Note 5 Relational Database Design and Normalization

Author: Zhen Tong 120090694@link.cuhk.edu.cn Lecturer: Jan YOU

Before Everything

This note will mainly focus on what is a suitable schema.

A Good Design

Before learning the idea of a good design, let’s see what is bad first.

Update Anomaly

Take the example from the lecture:

If we change to another design like this:

EMP_PROJ

EmpSsn

Pnumber

Ename

Pname

No_hours

We combine the Employee with the Project, which can be a bad design, because, now when we want to change the name of this project from "Billing" to "Customer Accounting" (presumably because the project's focus has changed), this update operation may have unintended consequences.

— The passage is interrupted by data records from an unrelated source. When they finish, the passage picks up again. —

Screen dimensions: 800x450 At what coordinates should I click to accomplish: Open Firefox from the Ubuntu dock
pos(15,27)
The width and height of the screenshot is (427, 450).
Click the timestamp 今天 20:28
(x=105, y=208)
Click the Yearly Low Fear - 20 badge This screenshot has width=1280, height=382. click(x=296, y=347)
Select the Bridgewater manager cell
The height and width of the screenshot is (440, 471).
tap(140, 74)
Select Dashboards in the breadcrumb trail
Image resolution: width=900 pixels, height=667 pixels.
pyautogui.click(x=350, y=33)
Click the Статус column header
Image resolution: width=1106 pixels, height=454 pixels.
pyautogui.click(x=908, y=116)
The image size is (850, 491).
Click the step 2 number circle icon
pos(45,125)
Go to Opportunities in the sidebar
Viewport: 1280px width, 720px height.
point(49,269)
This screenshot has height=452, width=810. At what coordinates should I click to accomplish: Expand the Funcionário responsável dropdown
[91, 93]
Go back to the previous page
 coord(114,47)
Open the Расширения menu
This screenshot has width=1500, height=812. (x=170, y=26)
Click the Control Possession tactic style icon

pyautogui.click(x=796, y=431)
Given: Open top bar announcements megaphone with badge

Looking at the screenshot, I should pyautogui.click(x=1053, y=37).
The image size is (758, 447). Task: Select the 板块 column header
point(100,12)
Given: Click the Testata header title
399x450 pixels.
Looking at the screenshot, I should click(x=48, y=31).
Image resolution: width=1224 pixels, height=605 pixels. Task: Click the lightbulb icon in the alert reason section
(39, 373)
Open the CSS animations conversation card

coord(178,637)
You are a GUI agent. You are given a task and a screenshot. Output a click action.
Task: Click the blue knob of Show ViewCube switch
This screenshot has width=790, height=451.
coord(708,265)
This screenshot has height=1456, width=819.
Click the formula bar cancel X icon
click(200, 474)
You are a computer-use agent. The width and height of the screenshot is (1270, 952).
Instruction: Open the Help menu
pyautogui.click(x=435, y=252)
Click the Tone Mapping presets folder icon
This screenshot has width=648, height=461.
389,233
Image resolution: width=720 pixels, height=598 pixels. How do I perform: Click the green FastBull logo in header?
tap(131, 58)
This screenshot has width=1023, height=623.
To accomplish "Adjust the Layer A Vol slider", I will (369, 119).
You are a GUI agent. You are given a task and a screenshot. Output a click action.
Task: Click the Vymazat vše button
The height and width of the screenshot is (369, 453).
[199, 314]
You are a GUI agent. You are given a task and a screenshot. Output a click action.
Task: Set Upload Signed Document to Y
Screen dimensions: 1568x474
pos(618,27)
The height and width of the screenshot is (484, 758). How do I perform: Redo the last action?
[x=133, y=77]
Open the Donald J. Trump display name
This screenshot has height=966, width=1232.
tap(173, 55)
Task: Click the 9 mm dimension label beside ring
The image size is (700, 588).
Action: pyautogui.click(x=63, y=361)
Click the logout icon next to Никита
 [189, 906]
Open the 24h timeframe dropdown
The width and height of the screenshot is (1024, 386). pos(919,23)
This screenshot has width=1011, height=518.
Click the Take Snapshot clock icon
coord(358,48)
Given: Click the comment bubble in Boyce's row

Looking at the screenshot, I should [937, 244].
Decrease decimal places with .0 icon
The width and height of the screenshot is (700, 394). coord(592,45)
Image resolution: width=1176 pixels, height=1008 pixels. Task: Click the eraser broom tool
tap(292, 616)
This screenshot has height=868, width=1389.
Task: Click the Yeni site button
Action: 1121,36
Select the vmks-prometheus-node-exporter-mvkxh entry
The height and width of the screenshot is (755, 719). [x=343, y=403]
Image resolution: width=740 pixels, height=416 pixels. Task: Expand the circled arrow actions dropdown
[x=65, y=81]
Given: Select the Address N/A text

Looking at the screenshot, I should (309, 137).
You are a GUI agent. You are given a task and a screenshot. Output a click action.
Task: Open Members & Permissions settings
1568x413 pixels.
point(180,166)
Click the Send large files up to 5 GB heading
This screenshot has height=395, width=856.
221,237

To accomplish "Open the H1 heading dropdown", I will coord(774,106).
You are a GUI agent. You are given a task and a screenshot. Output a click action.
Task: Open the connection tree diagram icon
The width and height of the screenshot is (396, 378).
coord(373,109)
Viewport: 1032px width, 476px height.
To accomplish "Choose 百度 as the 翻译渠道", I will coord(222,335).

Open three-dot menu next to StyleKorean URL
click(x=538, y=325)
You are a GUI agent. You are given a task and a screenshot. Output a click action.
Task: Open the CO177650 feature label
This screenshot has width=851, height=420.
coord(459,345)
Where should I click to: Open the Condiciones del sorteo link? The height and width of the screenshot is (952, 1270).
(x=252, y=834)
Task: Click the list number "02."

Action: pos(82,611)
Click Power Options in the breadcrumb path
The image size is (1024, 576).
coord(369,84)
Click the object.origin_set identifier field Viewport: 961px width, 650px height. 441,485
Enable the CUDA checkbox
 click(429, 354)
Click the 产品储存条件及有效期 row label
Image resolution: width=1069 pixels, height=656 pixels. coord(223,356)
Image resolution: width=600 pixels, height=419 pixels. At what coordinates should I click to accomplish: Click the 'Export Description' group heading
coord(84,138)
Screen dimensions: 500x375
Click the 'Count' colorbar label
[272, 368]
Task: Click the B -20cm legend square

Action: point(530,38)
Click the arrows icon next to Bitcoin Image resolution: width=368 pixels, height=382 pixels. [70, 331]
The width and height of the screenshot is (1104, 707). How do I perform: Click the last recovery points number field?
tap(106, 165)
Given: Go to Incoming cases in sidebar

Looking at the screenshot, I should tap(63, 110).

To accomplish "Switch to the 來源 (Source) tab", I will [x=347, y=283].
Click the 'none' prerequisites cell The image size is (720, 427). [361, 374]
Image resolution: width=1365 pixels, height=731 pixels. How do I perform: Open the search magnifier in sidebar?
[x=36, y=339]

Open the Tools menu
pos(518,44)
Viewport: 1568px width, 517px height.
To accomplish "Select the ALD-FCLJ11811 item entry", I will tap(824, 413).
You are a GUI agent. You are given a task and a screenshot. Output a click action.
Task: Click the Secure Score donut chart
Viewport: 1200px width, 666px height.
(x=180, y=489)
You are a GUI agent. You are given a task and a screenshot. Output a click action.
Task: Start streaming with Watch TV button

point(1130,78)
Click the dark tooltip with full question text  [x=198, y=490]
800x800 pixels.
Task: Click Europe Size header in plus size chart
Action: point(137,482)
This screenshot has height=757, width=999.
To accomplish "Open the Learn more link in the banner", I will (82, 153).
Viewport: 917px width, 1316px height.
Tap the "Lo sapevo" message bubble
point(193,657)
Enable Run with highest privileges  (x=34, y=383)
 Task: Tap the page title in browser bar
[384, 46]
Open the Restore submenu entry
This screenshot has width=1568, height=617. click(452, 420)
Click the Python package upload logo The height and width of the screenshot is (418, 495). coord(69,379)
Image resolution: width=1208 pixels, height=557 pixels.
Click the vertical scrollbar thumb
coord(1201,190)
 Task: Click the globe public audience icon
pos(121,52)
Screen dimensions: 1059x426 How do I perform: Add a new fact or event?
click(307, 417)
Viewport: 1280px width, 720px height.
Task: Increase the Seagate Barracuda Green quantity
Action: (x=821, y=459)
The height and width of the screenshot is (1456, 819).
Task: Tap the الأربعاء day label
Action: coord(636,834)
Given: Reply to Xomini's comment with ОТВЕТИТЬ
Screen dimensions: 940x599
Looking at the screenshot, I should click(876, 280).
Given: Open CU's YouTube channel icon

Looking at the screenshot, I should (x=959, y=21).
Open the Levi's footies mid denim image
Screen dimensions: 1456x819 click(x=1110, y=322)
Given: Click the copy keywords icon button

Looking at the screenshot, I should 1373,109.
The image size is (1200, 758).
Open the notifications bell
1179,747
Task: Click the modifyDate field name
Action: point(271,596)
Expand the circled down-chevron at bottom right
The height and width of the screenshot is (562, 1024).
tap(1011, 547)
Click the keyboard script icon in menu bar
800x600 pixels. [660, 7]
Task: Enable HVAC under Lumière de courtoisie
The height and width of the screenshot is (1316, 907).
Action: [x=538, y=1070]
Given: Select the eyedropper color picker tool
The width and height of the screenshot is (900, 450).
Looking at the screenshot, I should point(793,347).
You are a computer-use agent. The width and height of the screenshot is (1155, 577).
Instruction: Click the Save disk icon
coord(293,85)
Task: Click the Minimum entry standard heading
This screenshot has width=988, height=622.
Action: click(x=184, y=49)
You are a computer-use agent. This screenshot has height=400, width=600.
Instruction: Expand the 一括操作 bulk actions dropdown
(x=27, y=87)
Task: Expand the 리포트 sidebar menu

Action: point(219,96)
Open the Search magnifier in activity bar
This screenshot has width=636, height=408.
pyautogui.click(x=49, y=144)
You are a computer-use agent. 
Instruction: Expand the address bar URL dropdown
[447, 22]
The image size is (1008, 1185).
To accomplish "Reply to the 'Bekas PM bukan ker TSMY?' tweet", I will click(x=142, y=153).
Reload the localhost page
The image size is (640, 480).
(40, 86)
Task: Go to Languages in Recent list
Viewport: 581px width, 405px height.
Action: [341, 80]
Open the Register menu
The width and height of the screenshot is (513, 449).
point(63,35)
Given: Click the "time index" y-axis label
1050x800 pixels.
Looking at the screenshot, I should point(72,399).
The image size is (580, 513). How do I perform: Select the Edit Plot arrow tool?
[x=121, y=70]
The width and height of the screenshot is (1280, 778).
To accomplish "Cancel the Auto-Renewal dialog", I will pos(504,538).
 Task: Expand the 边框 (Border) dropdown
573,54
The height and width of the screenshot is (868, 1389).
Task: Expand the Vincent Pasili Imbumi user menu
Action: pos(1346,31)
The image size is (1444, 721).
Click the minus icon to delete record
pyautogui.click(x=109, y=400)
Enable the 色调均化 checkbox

The anomaly suggests that making this change for "P1" might result in the name of the project being updated for all the employees who are working on the project "P1," even if they are still working on the original "Billing" project. This is an anomaly because the update operation is affecting more data than what was initially intended.

This problem is called Update Anomaly.

Insertion Anomaly

Still this schema, it can cause Insertion Anomaly

Cannot naturally insert a project unless an employee is assigned to it

Conversely, cannot insert an employee unless he/she is assigned to a project

This part of the statement suggests that you can't add information about an employee to the database unless that employee is already assigned to a project and vice versa. In other words, employee records depend on project assignments, and you can't add employees unless they are working on a project.

Redundancy

Besides insertion and update anomaly, redundancy is also a problem. Look at this table below:

In the EMP_PROJ table, the Ename, Pname, and the Plocation are redundantly stored. I guess someone may come up with a question. “These data are not redundant, they are useful! You can visit them directly without using join, therefore it is time-saving!”

To answer this question, let’s do some math. Suppose you have $M$ employees and $N$ projects, and the redundancy data number is $3MN$ . As long as you increase one new entry in either employees or projects, you will need to consume $3M$ or $3N$ space to store the redundant data. However, in the original design, only $O(1)$ space is used.

First Normal Form

After we know what is a bad design, let's introduce the main idea of normalization in this note.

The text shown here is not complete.